«You can also use tinned piquillo peppers for this recipe.»
Prepare your squid by removing the head from the body and trimming away the innards. Make sure to remove the “beak”. Wash the tentacles and the inside of the body with cold running water until clean. Dry on some kitchen paper.
To make the brandade:
Cook the potatoes in salted water until completely soft. Drain and mash with a potato ricer.
Heat the milk with the saffron, garlic and thyme stalks. When the liquid comes to the boil add the cod and remove from the heat. Allow the fish to poach for 5 – 8 minutes until cooked.
Mix the cooked fish with mashed potatoes and add a small quantity of the poaching liquid so as you get a smooth paste. Check the seasoning and your brandade is ready.

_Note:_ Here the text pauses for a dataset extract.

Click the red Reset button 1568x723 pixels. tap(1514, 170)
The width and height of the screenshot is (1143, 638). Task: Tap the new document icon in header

For the red pepper compote; peel and dice the red onions and the red peppers and sweat in a sauce pan with olive oil until completely soft. Add the balsamic vinegar, check the seasoning and puree until smooth in the food processor. Add a pinch of sugar if it needs sweetening.
Stuff the squid with the brandade and seal with a skewer. Heat a frying pan over a high flame and when hot add olive oil and pan fry the squid. Turn once and then add the tentacles and finish cooking in the oven for 3 minutes.
Serve the squid on a bed of rocket with a drizzle of the compote.